= WORK ORDER =
Output all records verbatim.

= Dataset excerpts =
______
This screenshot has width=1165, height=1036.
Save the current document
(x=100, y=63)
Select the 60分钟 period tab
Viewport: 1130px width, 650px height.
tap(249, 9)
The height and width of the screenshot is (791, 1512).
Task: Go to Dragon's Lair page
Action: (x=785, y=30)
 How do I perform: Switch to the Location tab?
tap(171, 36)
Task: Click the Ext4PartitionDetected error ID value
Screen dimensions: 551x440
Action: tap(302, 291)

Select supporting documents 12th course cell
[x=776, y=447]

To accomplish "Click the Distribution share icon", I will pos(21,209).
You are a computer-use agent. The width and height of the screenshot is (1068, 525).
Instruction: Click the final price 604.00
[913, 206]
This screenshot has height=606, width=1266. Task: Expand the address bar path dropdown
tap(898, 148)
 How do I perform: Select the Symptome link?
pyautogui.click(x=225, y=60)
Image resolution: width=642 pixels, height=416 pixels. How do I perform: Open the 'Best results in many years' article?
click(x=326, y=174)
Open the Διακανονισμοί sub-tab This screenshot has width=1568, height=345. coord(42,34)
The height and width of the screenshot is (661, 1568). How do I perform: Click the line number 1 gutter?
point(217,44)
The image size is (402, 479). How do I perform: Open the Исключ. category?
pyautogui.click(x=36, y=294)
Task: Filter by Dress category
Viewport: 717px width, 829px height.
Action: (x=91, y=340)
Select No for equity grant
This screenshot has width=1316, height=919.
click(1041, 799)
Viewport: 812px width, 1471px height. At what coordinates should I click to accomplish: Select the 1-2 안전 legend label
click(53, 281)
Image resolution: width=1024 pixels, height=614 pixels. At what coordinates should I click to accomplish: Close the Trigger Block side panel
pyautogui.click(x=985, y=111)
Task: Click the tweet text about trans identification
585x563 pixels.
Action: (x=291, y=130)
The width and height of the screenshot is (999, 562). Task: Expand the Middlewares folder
______
= YOUR SOLUTION =
This screenshot has width=1165, height=1036.
Save the current document
(x=100, y=63)
Select the 60分钟 period tab
Viewport: 1130px width, 650px height.
tap(249, 9)
The height and width of the screenshot is (791, 1512).
Task: Go to Dragon's Lair page
Action: (x=785, y=30)
 How do I perform: Switch to the Location tab?
tap(171, 36)
Task: Click the Ext4PartitionDetected error ID value
Screen dimensions: 551x440
Action: tap(302, 291)

Select supporting documents 12th course cell
[x=776, y=447]

To accomplish "Click the Distribution share icon", I will pos(21,209).
You are a computer-use agent. The width and height of the screenshot is (1068, 525).
Instruction: Click the final price 604.00
[913, 206]
This screenshot has height=606, width=1266. Task: Expand the address bar path dropdown
tap(898, 148)
 How do I perform: Select the Symptome link?
pyautogui.click(x=225, y=60)
Image resolution: width=642 pixels, height=416 pixels. How do I perform: Open the 'Best results in many years' article?
click(x=326, y=174)
Open the Διακανονισμοί sub-tab This screenshot has width=1568, height=345. coord(42,34)
The height and width of the screenshot is (661, 1568). How do I perform: Click the line number 1 gutter?
point(217,44)
The image size is (402, 479). How do I perform: Open the Исключ. category?
pyautogui.click(x=36, y=294)
Task: Filter by Dress category
Viewport: 717px width, 829px height.
Action: (x=91, y=340)
Select No for equity grant
This screenshot has width=1316, height=919.
click(1041, 799)
Viewport: 812px width, 1471px height. At what coordinates should I click to accomplish: Select the 1-2 안전 legend label
click(53, 281)
Image resolution: width=1024 pixels, height=614 pixels. At what coordinates should I click to accomplish: Close the Trigger Block side panel
pyautogui.click(x=985, y=111)
Task: Click the tweet text about trans identification
585x563 pixels.
Action: (x=291, y=130)
The width and height of the screenshot is (999, 562). Task: Expand the Middlewares folder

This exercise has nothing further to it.